Task instructions:
[A] In the post, which status wasn't being reported to Hyper-V Manager?
[B] Please reproduce the post between "I couldn’t see" and "for some reason.", inclusive.

Passage:
Archive

Archive for October, 2016

Those WTF moments

October 14, 2016 Leave a comment

Sometimes in the world of IT, you have moments where all you can do is scratch your head and ask WTF happened. Such was the case on Monday this week, before I even got back into work and before the term started. I received a text from my head of IT who said that he was unable to access one of our (virtual) servers to post our PowerPoint daily notice we show our learners. In-between getting dressed and packing my bags for work, I remoted in to take a look.

I couldn’t see the server on the network nor could I Remote Desktop in to it. Ping worked surprisingly, but that seemed to be about it. Going to Hyper-V manager revealed the server was on and I could connect via the console. I picked up a clue as what to what could be wrong when I noticed that the Heartbeat status wasn’t being reported to Hyper-V Manager. This indicated that the service had stopped running for some reason.

(Item position entries)
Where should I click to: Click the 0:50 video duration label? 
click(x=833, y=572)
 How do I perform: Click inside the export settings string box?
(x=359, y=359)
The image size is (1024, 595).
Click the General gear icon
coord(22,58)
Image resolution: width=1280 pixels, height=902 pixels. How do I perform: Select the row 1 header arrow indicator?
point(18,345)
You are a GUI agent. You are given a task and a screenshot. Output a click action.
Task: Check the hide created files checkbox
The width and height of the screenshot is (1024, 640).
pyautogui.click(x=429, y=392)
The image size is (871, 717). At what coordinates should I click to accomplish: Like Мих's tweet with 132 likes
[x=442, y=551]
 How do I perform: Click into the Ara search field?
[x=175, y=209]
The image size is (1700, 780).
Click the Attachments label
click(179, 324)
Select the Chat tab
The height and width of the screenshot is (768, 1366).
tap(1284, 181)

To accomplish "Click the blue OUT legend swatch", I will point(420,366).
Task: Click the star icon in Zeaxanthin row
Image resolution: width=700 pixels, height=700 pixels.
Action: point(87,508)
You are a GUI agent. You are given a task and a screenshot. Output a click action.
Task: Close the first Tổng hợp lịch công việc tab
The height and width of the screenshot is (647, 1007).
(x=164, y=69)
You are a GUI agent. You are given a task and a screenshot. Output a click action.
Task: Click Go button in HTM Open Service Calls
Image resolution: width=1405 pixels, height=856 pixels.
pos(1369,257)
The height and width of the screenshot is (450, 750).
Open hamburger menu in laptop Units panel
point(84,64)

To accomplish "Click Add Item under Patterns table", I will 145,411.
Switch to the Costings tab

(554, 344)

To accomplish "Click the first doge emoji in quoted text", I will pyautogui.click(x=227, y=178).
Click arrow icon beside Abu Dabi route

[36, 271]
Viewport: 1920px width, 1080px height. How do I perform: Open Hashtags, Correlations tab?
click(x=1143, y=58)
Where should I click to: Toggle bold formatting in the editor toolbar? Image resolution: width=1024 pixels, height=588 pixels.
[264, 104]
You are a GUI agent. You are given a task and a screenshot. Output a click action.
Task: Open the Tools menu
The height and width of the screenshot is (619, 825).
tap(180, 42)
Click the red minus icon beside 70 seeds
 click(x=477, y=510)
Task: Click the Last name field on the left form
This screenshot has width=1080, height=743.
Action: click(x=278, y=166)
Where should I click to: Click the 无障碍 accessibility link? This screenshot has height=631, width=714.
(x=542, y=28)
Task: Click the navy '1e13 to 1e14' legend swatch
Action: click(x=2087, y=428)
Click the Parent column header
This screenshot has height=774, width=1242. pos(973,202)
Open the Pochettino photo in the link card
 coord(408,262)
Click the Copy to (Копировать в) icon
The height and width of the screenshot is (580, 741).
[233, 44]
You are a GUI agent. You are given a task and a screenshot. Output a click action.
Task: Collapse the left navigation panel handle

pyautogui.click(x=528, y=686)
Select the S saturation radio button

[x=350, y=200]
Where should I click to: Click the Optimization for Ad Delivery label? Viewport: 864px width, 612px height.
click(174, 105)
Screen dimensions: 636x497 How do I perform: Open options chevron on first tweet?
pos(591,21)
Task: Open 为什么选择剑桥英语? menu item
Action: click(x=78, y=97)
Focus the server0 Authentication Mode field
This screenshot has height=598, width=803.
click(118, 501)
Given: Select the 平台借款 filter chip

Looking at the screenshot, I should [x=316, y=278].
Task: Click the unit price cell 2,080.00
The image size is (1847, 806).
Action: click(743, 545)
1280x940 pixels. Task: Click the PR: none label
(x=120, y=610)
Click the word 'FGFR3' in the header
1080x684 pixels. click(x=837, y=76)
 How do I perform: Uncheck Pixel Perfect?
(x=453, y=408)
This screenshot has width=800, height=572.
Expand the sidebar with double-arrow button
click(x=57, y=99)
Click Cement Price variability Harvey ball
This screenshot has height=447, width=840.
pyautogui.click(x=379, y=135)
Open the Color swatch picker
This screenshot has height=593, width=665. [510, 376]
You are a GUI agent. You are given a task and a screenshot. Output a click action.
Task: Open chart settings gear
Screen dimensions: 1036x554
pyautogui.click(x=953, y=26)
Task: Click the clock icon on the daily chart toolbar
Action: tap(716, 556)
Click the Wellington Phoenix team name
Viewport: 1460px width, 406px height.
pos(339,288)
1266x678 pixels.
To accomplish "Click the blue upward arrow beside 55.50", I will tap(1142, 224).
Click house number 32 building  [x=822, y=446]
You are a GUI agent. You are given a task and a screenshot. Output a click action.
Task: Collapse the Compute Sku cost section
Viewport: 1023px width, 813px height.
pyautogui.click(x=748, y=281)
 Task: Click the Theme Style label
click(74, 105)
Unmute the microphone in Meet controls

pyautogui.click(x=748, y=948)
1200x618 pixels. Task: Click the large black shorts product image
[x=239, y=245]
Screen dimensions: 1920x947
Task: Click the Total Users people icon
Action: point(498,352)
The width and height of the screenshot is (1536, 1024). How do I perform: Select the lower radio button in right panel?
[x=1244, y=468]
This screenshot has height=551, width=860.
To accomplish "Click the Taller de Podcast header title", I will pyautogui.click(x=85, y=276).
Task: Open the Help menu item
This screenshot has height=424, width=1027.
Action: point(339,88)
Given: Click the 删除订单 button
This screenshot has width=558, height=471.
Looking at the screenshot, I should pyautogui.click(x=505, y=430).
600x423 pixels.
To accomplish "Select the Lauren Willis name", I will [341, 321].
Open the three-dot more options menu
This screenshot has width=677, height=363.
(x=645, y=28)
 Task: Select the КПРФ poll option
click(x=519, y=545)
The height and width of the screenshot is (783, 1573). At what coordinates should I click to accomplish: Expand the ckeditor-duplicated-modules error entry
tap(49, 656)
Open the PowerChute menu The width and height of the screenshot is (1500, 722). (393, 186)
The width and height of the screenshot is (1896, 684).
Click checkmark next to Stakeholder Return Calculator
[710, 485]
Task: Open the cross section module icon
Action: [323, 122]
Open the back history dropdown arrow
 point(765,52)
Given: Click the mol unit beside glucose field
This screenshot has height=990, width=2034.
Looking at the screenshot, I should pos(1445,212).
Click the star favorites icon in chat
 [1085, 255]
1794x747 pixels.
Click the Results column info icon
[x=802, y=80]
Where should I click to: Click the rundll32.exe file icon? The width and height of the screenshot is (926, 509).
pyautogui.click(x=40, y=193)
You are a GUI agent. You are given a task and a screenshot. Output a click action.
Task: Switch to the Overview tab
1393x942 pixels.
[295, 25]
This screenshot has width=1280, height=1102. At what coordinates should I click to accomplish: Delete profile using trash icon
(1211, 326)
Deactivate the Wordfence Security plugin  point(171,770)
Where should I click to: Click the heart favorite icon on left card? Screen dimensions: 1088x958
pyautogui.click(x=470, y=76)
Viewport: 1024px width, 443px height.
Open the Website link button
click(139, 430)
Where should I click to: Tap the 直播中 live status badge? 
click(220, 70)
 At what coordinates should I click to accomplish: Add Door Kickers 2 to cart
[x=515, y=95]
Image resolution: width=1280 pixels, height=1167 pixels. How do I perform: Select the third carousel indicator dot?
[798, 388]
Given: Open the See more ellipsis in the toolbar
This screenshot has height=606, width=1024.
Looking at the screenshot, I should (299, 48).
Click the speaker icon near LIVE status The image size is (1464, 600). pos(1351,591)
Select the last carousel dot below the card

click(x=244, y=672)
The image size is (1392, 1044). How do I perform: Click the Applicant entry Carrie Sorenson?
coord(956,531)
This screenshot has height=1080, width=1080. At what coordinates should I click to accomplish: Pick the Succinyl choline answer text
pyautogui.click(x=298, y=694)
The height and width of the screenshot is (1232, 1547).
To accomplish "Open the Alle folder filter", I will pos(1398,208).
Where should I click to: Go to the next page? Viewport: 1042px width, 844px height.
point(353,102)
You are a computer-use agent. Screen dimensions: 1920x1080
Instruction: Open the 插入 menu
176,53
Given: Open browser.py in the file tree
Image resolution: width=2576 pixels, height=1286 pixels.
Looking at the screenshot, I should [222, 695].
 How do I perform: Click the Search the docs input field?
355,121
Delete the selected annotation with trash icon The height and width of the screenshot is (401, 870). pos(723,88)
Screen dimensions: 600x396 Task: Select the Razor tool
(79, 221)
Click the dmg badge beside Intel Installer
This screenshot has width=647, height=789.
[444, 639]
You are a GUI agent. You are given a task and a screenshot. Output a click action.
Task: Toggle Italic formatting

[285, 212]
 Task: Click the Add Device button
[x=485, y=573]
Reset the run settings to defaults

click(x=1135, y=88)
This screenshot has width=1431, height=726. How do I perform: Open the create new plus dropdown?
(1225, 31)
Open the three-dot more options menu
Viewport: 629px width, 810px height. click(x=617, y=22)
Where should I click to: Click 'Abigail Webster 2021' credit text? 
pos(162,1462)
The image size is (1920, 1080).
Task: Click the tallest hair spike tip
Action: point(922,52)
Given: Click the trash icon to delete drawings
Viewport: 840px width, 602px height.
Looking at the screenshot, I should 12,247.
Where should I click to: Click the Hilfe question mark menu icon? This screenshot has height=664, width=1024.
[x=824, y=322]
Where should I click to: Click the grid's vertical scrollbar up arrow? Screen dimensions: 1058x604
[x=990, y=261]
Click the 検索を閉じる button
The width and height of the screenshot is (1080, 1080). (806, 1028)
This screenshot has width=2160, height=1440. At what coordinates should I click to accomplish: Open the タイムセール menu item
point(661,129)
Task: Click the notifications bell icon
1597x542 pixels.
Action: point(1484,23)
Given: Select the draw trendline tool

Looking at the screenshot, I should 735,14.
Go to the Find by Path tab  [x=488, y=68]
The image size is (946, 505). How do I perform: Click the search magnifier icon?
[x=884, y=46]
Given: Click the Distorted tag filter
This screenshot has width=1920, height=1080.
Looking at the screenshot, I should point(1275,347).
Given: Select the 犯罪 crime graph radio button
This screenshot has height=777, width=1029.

Task-by-task solutions:
[A] The Heartbeat status.

[B]
I couldn’t see the server on the network nor could I Remote Desktop in to it. Ping worked surprisingly, but that seemed to be about it. Going to Hyper-V manager revealed the server was on and I could connect via the console. I picked up a clue as what to what could be wrong when I noticed that the Heartbeat status wasn’t being reported to Hyper-V Manager. This indicated that the service had stopped running for some reason.